SET PROBLEM » Please extract every line of the records below that contains the string "Open". Case counts.

Rows from a screen grounding dataset »
** Begin **
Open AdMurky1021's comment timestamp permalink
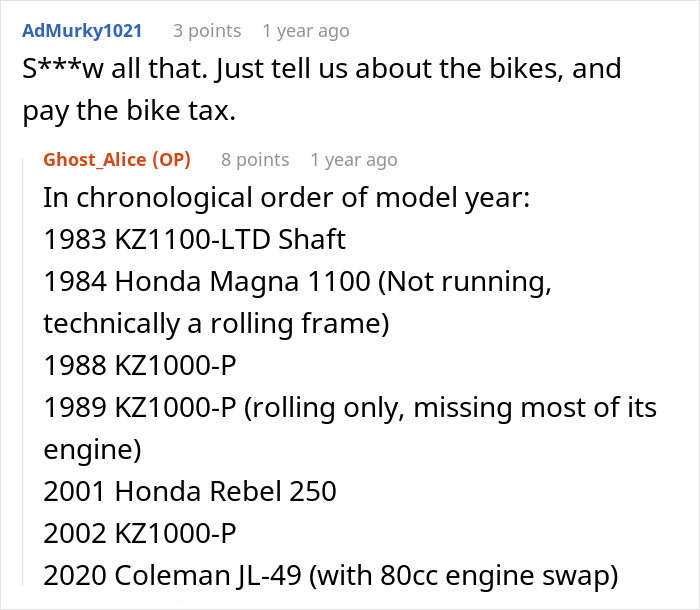This screenshot has width=700, height=610. click(x=306, y=30)
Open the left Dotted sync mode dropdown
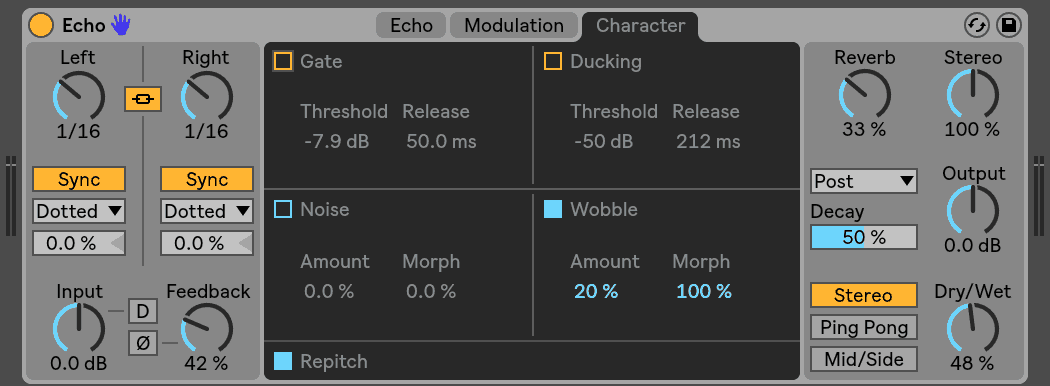 [x=79, y=211]
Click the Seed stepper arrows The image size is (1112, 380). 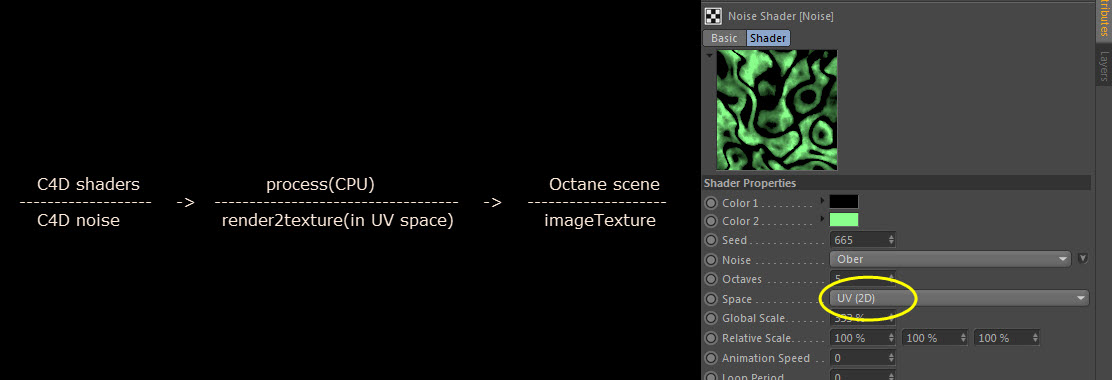[x=891, y=240]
** End **
FINISHED TASK »
Open AdMurky1021's comment timestamp permalink
Open the left Dotted sync mode dropdown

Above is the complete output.